**Work to complete:**
Extract each line of the records below that contains the string "size", and reproduce those lines without changes.

Begin Source data

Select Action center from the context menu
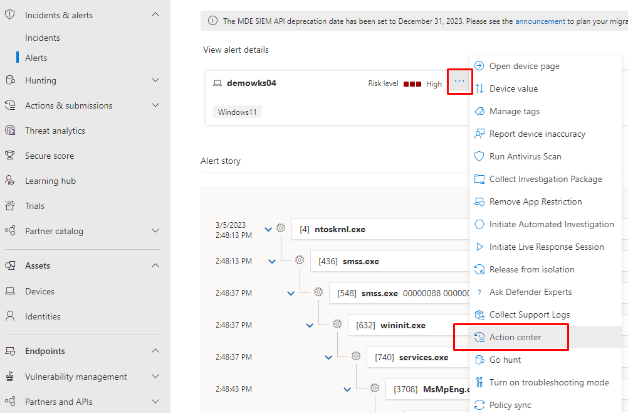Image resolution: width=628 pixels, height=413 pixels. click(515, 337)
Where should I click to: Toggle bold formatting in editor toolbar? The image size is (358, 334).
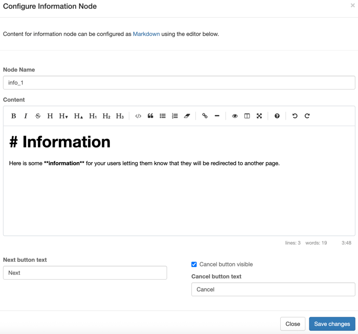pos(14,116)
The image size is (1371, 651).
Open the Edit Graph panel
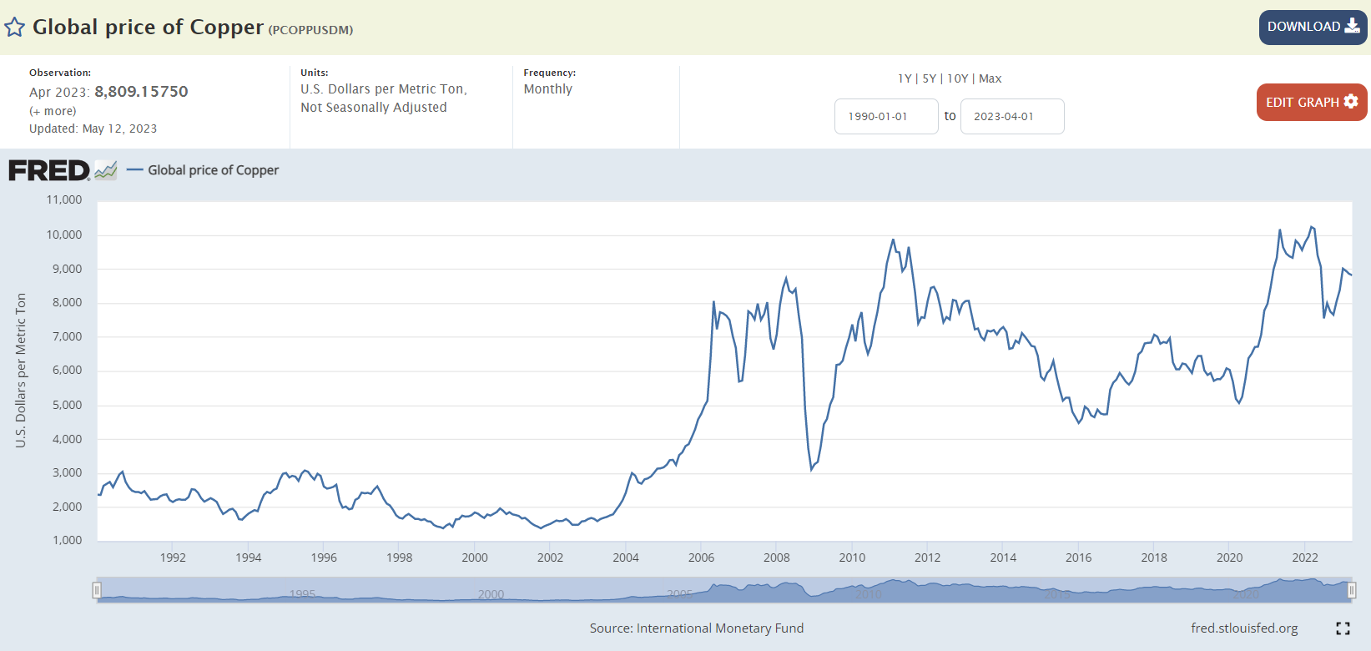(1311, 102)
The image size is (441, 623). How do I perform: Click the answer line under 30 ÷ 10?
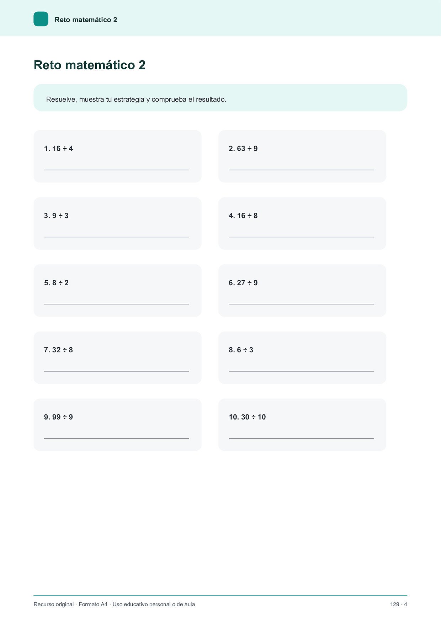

End Source data

**Solved exercise:**
Where should I click to: Toggle bold formatting in editor toolbar? The image size is (358, 334).
The image size is (1371, 651).
The image size is (441, 623). How do I perform: Click the answer line under 30 ÷ 10?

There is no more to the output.